At a time of considerable disagreement over how the church’s teaching authority is being exercised, this is truly an important book.
Thomas P. Rausch, SJ, America magazine
This impressive collection offers new perspectives on the sometimes testy relationship between theologians and bishops as they exercise their shared responsibility to make the time-honored truth of the Gospel speak anew to every generation. Any reader will be grateful for the editor’s inclusion of the central documents concerning the recent controversy surrounding Professor Elizabeth Johnson’s book Quest for the Living God.
John E. Thiel
Professor of Religious Studies
President, Catholic Theological Society of America
Those of us concerned with the future of Catholic theology are deeply grateful to the authors of the essays in this book. With uncommon scholarship and clarity they have shown where the relationships between theologians and the episcopal teaching office have gone wrong---Elizabeth Johnson's case being the latest tragic illustration. With equally uncommon depth and insight they have also charted helpful ways to improve the collaboration between the two magisteria. The book should be required reading to restart a fruitful conversation on the nature of theology and the role of the episcopal magisterium within it.
Dr. Peter C. Phan
The Ignacio Ellacuria Chair of Catholic Social Thought
When the Magisterium Intervenes is a hard-hitting book that places the exchanges between Elizabeth Johnson and the USCCB’s Committee on Doctrine in an historical and analytical context. The anguish and exasperation that seep through the careful academic work express mainlythough not exclusivelythe progressive theologians’ side of things and signal that any irenic phase of this discussion remains in the future. Still, Gaillardetz and this team of eminent experts consistently give earnest voice to the hope that authoritative processes and relationships in the Catholic Church will come to reflect more fully Vatican II’s vision of communion and dialogue.
Dennis M. Doyle
Professor of Religious Studies
University of Dayton
The Catholic Church is the only church with a vast and vibrant international academy of theologians. It is also perhaps the only church that takes theology so seriously that it has offices that question, judge, and even reject the work of some of these theologians. But the manner in which this occurs, and the damaging consequences for theologians as persons and for the life of the Church, raise grave ethical and religious questions as well as debates over the nature of theology itself. Richard Gaillardetz has pulled together a must-read for all who are concerned about the fate of the Church’s contemporary life, its credible proclamation of the Gospel, and the future of Catholic theology.

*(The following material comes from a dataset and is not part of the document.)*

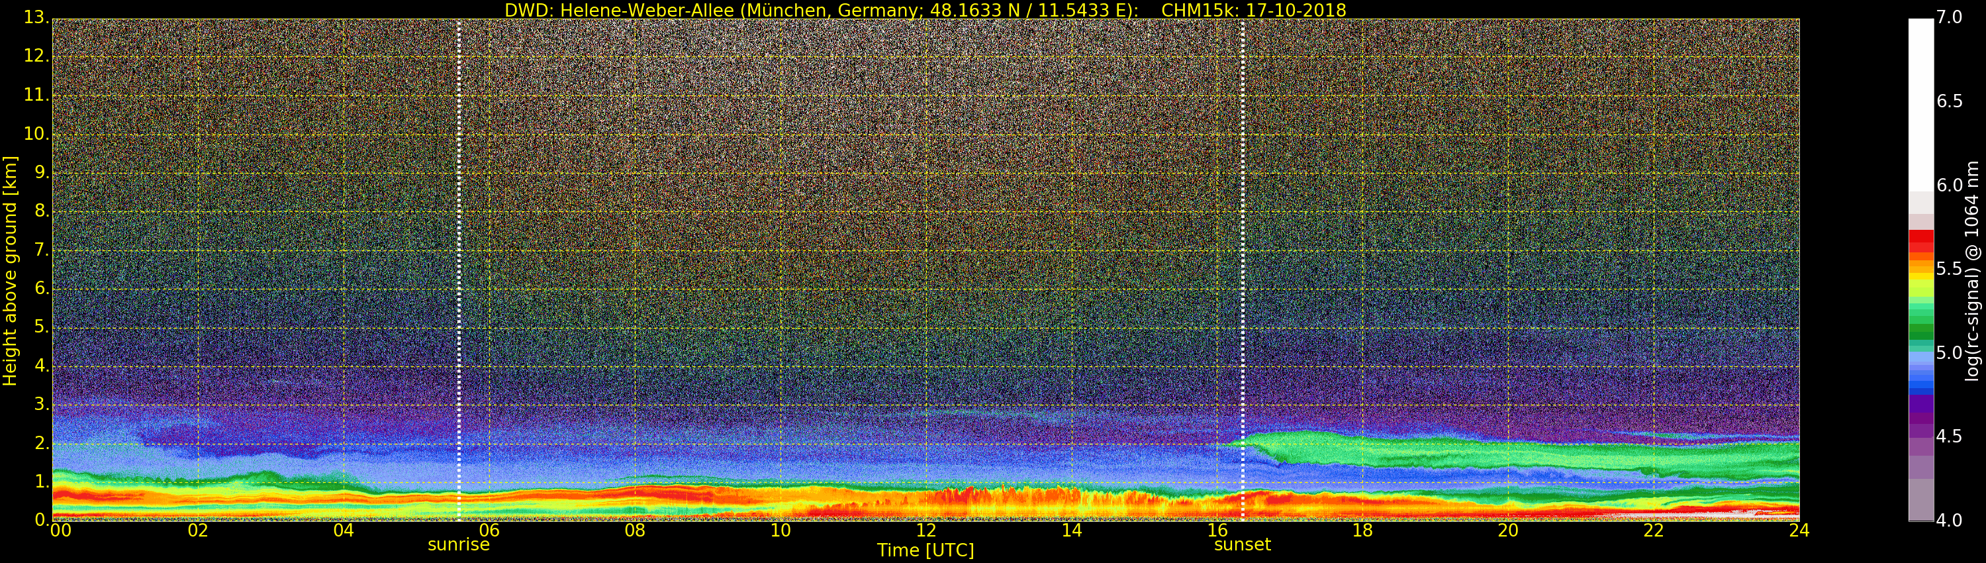Screen dimensions: 1986x563
Task: Click the "CHM15k: 17-10-2018" date in title
Action: pyautogui.click(x=1253, y=10)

Paul Crowley, SJ, Jesuit Community Professor, Santa Clara University
These fine essays by major Catholic ecclesiologists shine the bright light of informed common sense upon the vexed question of when and how the teaching authority of the church should insert itself into theological debates. In an age when magisterial oversight is more notable for its insistence on its own prerogatives than it is for its sensitivity to the way doctrine develops, this reasoned and moderate articulation of how it is the responsibility of the whole Church to find the way to fuller possession of God’s truth could not be more timely. The concluding section on the Elizabeth Johnson affair’ stands as a sad exemplar of the distance we still have to travel.
Paul Lakeland, Aloysius P. Kelley SJ Professor of Catholic Studies, Director, Center for Catholic Studies, Fairfield University
Richard R. Gaillardetz is the Joseph McCarthy Professor of Catholic Systematic Theology at Boston College. He holds a PhD in systematic theology from the University of Notre Dame. He is the author of seven previous books, including By What Authority? A Primer on Scripture, the Magisterium, and the Sense of the Faithful (2003) and (with Catherine E. Clifford) Keys to the Council: Unlocking the Teaching of Vatican II (2012), both from Liturgical Press. He is presently the vice-president of the Catholic Theological Society of America.